A life transition that came faster than expected
A spouse who didn’t know accounts existed
A retirement balance that had quietly been reduced
Seeing both sides changed my perspective on marriage, money and what it takes to build a stable life. It made me aware.
And awareness, it turns out, is a form of love.
It's a way to love and honor yourself and your family by consciously protecting what you’re building.
Marriage is more than a feeling. It needs a plan.
We plan for everything: career, insurance, retirement, emergencies. But marriage? We treat it like a fairy tale. Fairy tales, it turns out, have no contingency plans.
That quiet assumption that love is enough, especially when it comes to money, puts subtle pressure on both people.
One carries the financial weight. The other adapts, supports, and can optionally step back from their own financial identity.

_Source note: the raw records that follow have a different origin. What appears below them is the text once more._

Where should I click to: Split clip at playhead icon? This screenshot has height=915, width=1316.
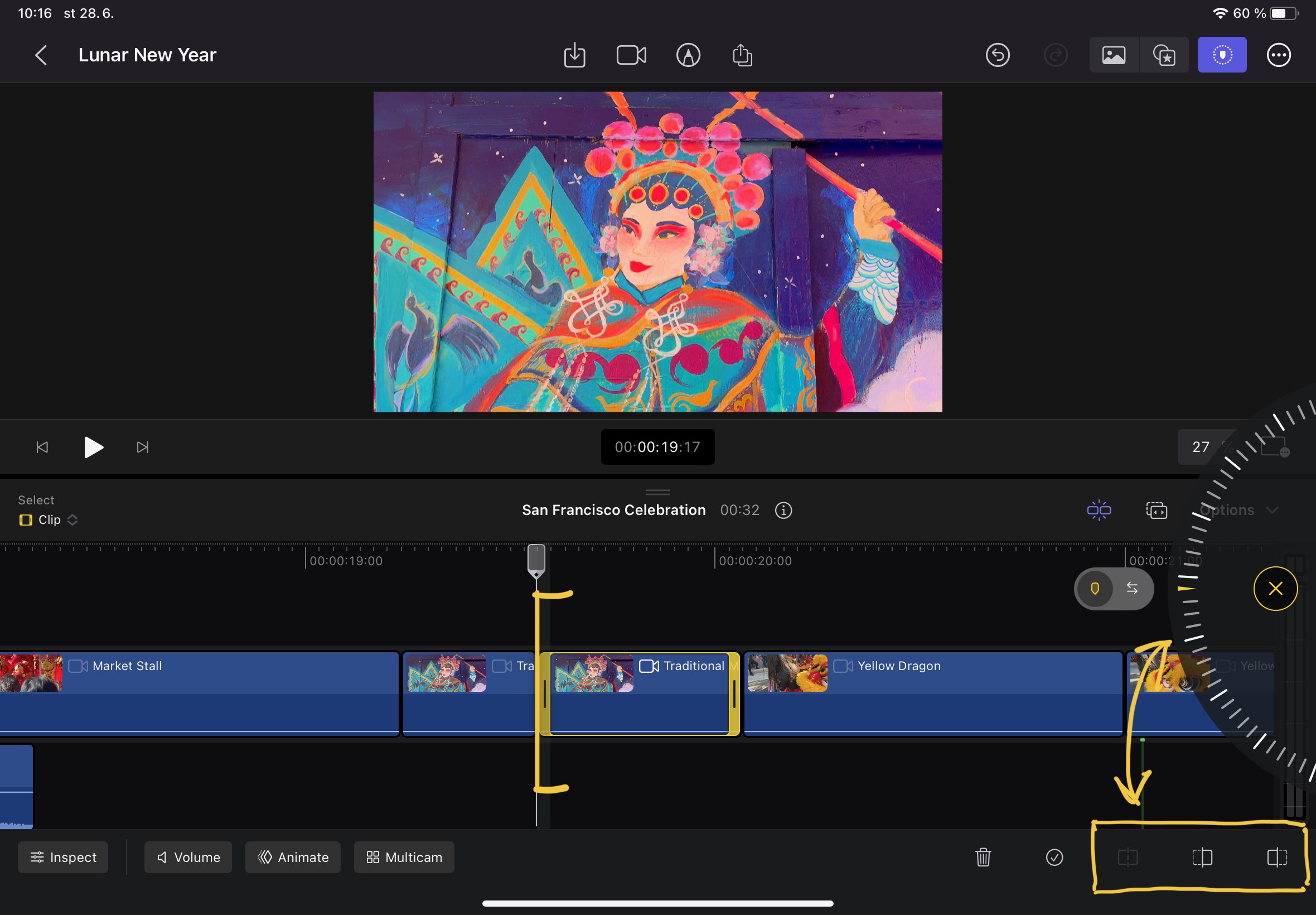coord(1128,857)
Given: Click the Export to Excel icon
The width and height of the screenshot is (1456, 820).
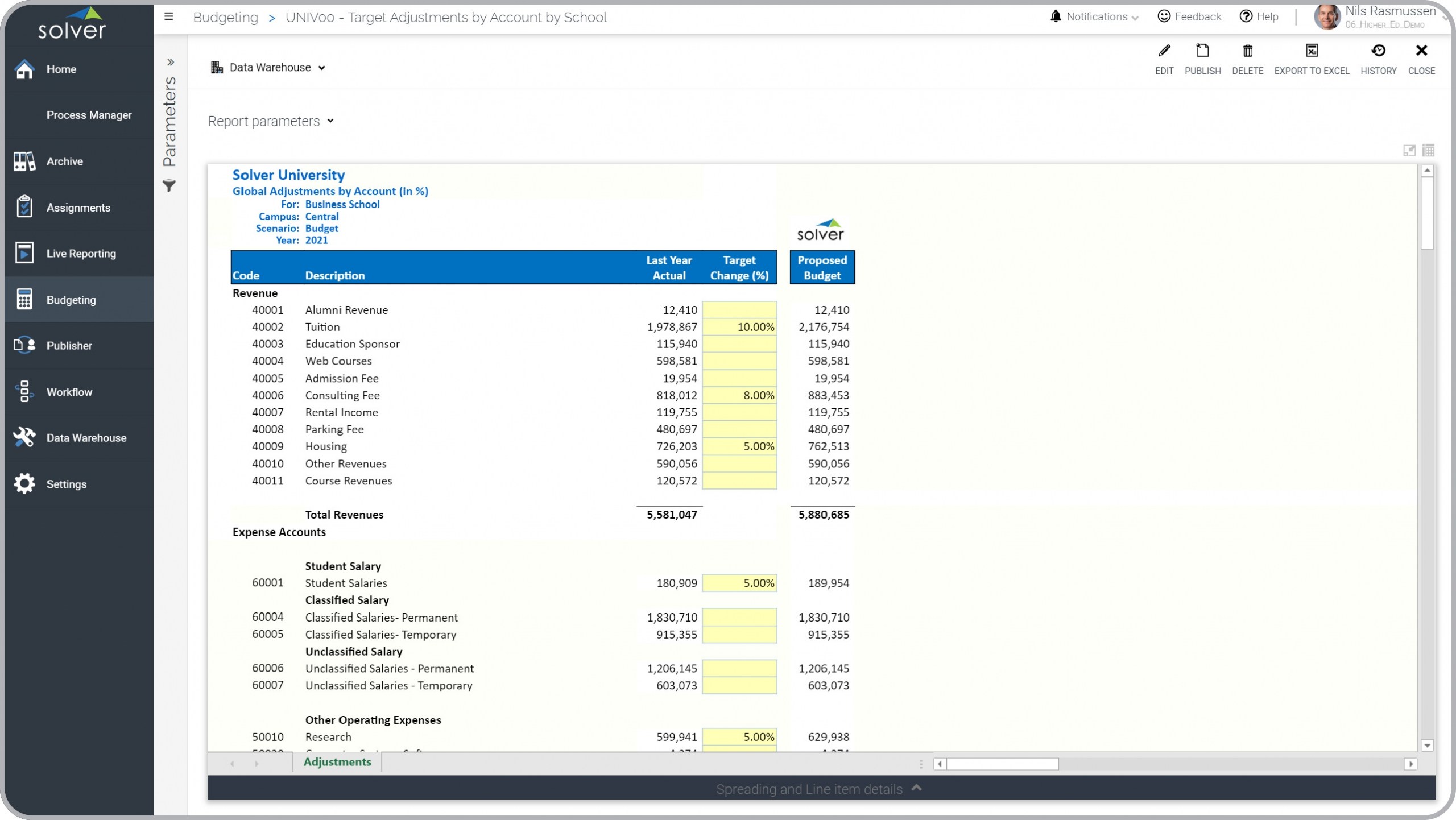Looking at the screenshot, I should pyautogui.click(x=1311, y=51).
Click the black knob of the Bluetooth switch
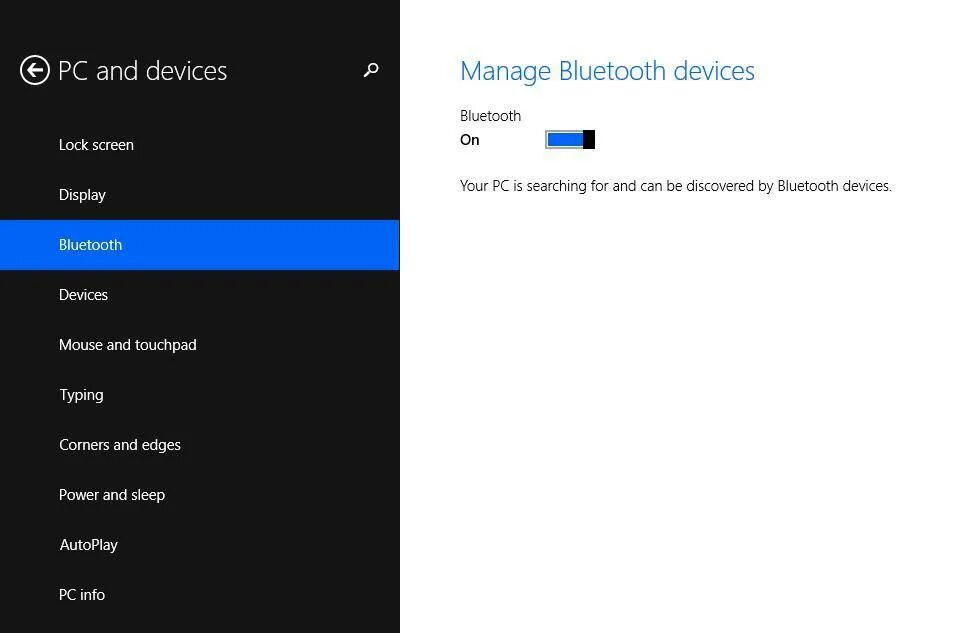 pos(589,140)
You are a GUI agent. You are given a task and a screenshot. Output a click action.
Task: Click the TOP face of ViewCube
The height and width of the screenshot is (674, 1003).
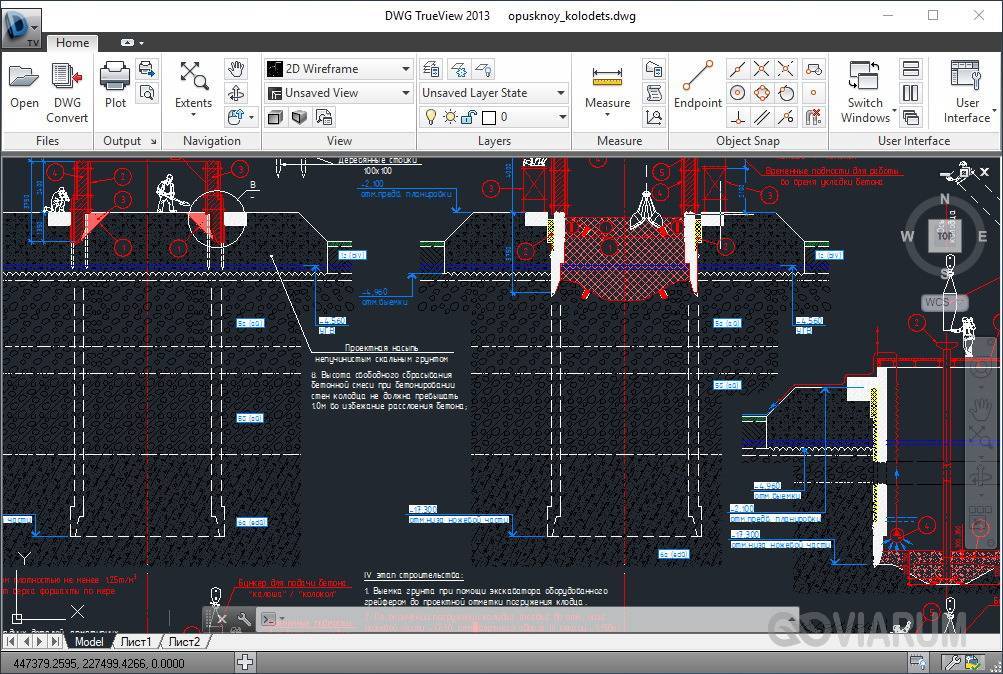945,236
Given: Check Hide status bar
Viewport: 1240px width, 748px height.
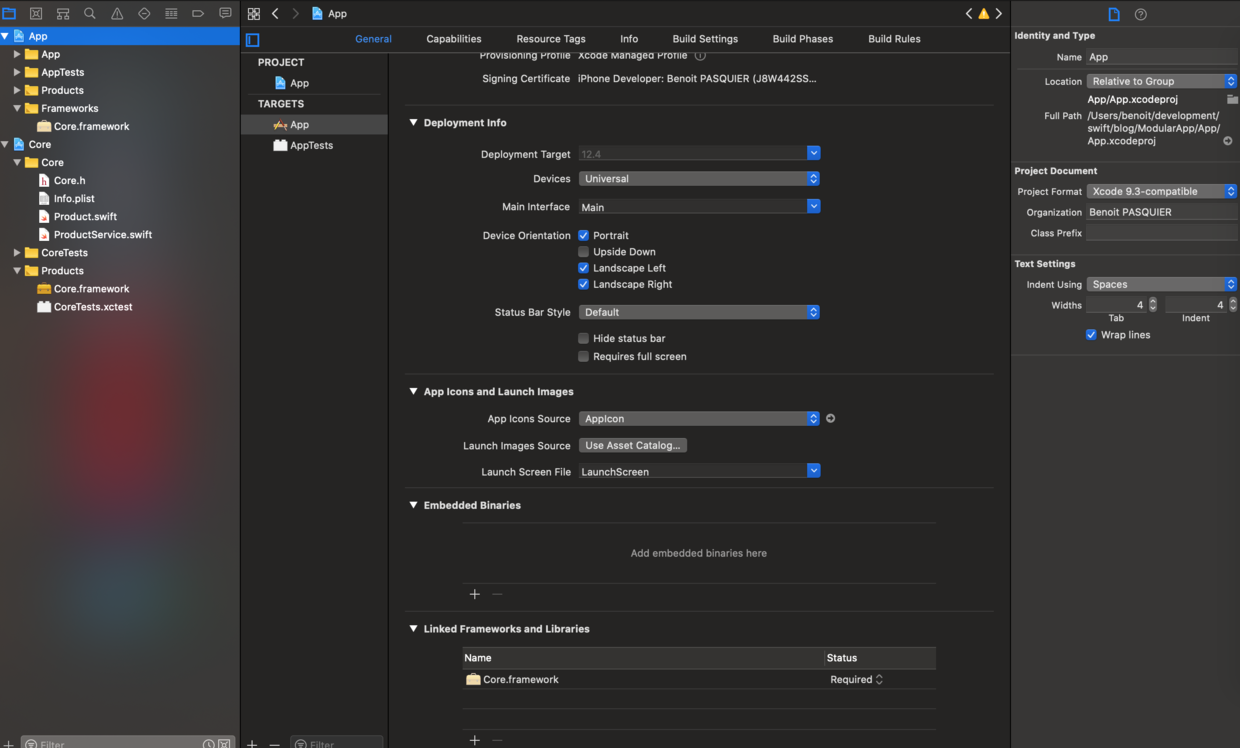Looking at the screenshot, I should coord(584,339).
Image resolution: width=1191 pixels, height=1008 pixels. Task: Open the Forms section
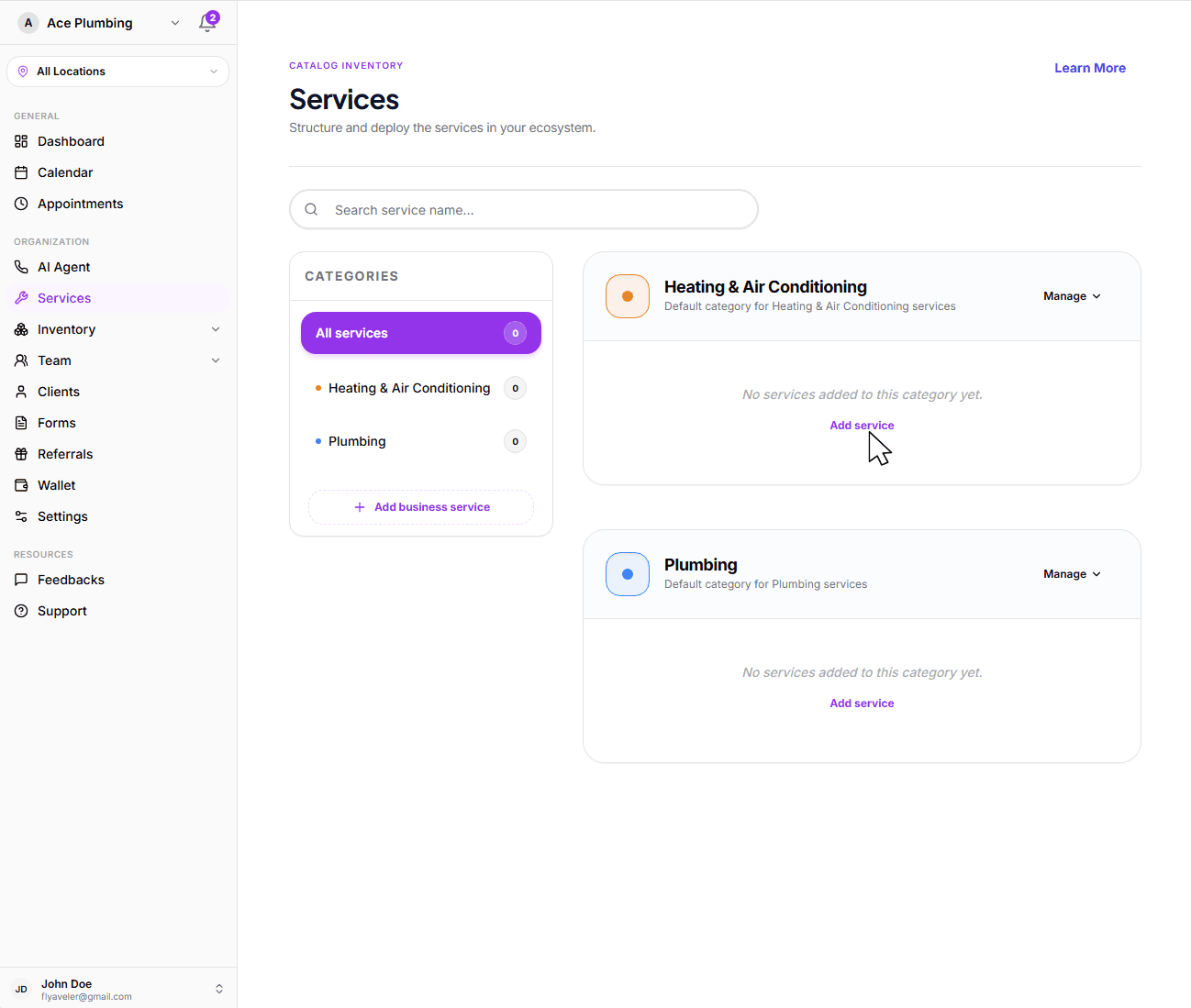click(x=55, y=423)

It can work beautifully for a season. Life doesn't stay there.
A strong marriage plans for "what if." Because life happens, and you want to still be a team when it does.
Know the numbers, even if you don't manage the money.
Both partners need to understand what's happening financially.
Delegating tasks is fine.
Delegating awareness is not.
Here's the minimum you should know:
✅ What accounts exist and what they hold
✅ What you own and what you owe
✅ Access to accounts (logins and passwords)
✅ Credit established in your own name
✅ Where money is going each month
✅ What major financial decisions are being made
These aren't signs of distrust. They are signs of being a full participant in a shared life.
Staying home is a gift. Staying present in your own life is, too.
I loved those years. Being present with my kids was one of the most meaningful things I've ever done.
But another reality exists too. Stepping away from the workforce for years creates gaps that don't fully close without careful planning — in retirement savings, in Social Security credits, in earning power. I felt it personally when I re-entered. I still feel behind sometimes.
If you're at home full-time, these are worth tending to:
📄 Keep your resume current
🤝 Maintain a professional network, even a small one
💼 Consider part-time or flexible income stream or volunteer positions
📚 Keep your skills sharp and build new ones
🎯 Think about what re-entry would look like, before you need to
The financial gap is real. And it compounds.
When I re-entered the workforce, I felt the gap immediately. Those years out had a compounding effect that, even decades later, hasn't fully closed. Women in particular feel this.
Stepping back may be necessary. It requires intention and a plan.
A few questions worth considering
Not as a test. Just as a starting point for an honest conversation with yourself, or your partner.
🔑 If something happened to your partner tomorrow, could you step in financially?
💬 When did you last talk about money together?
🪪 Do you have financial standing in your own name?
📊 Do you know what your household's biggest financial asset is?
🗺️ If your life changed significantly, would you have a path forward?
The strongest partnerships I see are built on two people who stay aware, stay involved, and make decisions together over time.
They keep showing up and adjusting as life changes.